Just joined today sir and might I say good job on here sir. This board is really cool. You've put a lot of hard work into it. 

Thank you for your service. Trust me when I say, that not all of America has forgotten you. You do a great service.

Thanks
Jeremy


----------



## DJ Niner (Oct 3, 2006)

Mike, I was thinking about winter this past weekend, too.










So, it could be worse. Right? :mrgreen:

Heck, you'll be home before you know it. Stay busy, and stay safe! :smt1099


----------



## Mike Barham (Mar 30, 2006)

DJ Niner said:


> So, it could be worse. Right? :mrgreen:


Cripes! That's awful. And to think one of our guys was whining that his FOB was -14F. 'Course, we all get to work outside. ;-)


----------



## DJ Niner (Oct 3, 2006)

Do you get a lot of wind there, not so much, or a little of both? 
Wind will make any cold/damp weather feel 3x worse.

And as you said, ya gotta do what ya gotta do. Can't always run indoors when there's a job to be done. :smt1099


----------



## Mike Barham (Mar 30, 2006)

DJ Niner said:


> Do you get a lot of wind there, not so much, or a little of both?
> Wind will make any cold/damp weather feel 3x worse.

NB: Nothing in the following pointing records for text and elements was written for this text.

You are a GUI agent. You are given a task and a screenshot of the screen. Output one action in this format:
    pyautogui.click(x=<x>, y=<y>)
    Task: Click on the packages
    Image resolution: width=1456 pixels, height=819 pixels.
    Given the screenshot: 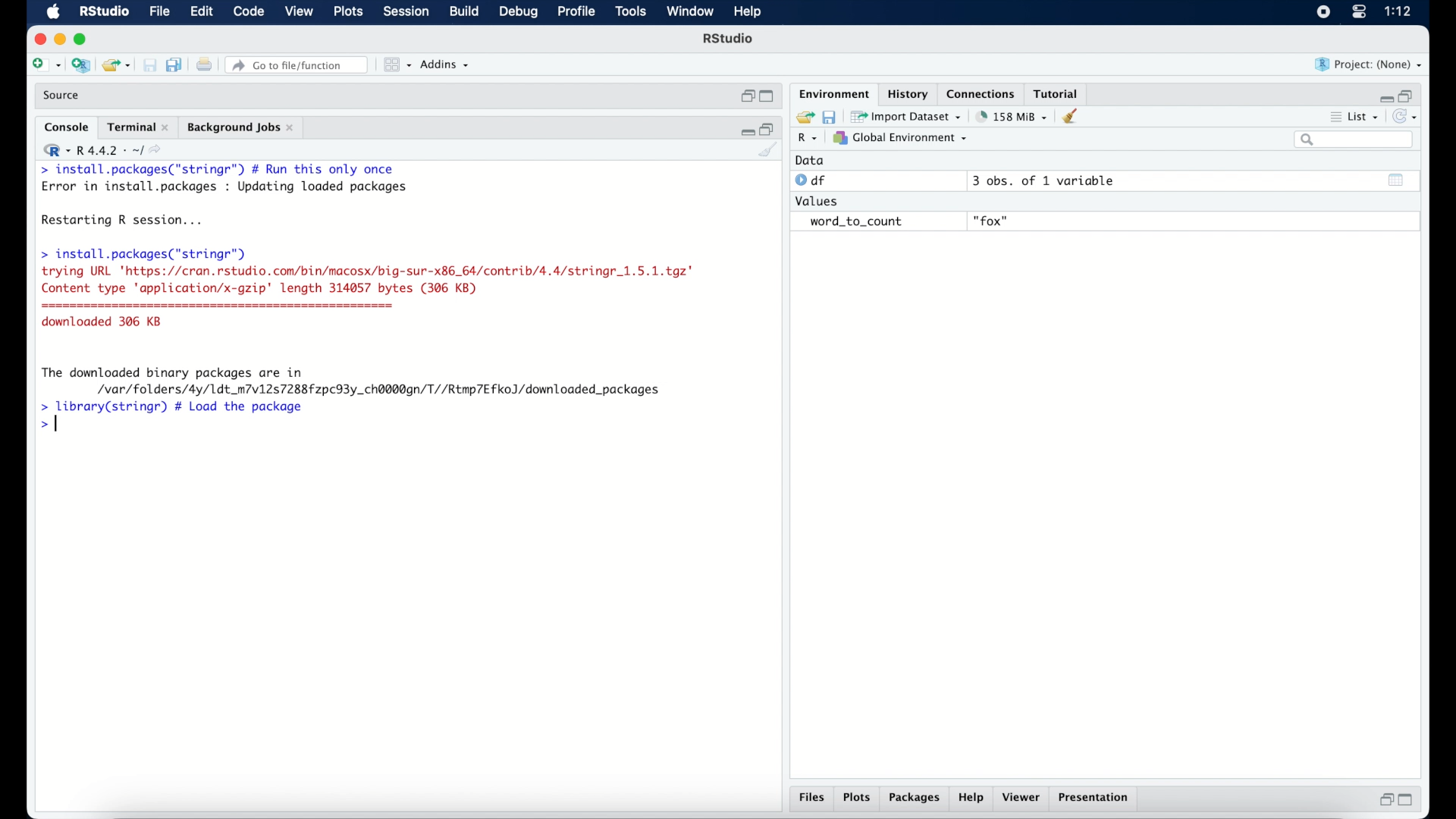 What is the action you would take?
    pyautogui.click(x=914, y=799)
    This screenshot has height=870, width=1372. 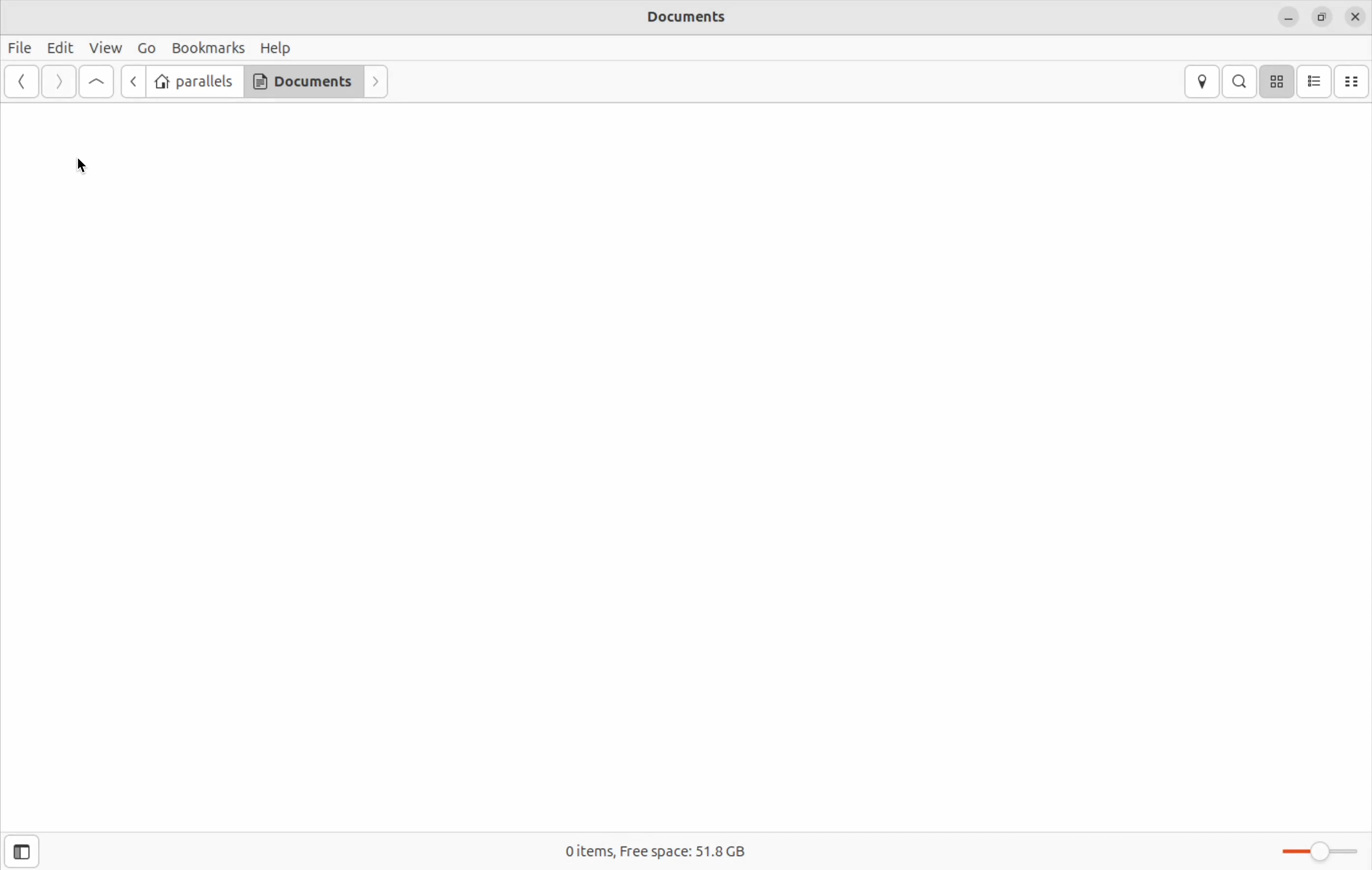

We get a lot of wind. We're in the mountains at about 5000 feet, on a flat plain between some higher, snow covered mountains. The cold wind really cuts through the plywood shacks we live in. It's below 10F with the wind chill tonight, and will probably get colder. But I did manage to "acquire" an electric blanket, which helps! It's the little things that please you out here. :mrgreen:


----------